**Problem statement**
Records follow. Copy every line with "Click".

**Records supplied**
◆ ◆ ◆

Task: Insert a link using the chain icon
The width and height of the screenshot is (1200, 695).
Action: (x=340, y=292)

◆ ◆ ◆

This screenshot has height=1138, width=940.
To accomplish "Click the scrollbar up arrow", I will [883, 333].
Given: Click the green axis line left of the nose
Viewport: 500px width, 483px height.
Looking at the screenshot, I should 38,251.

◆ ◆ ◆

**Written response**
To accomplish "Click the scrollbar up arrow", I will [883, 333].
Given: Click the green axis line left of the nose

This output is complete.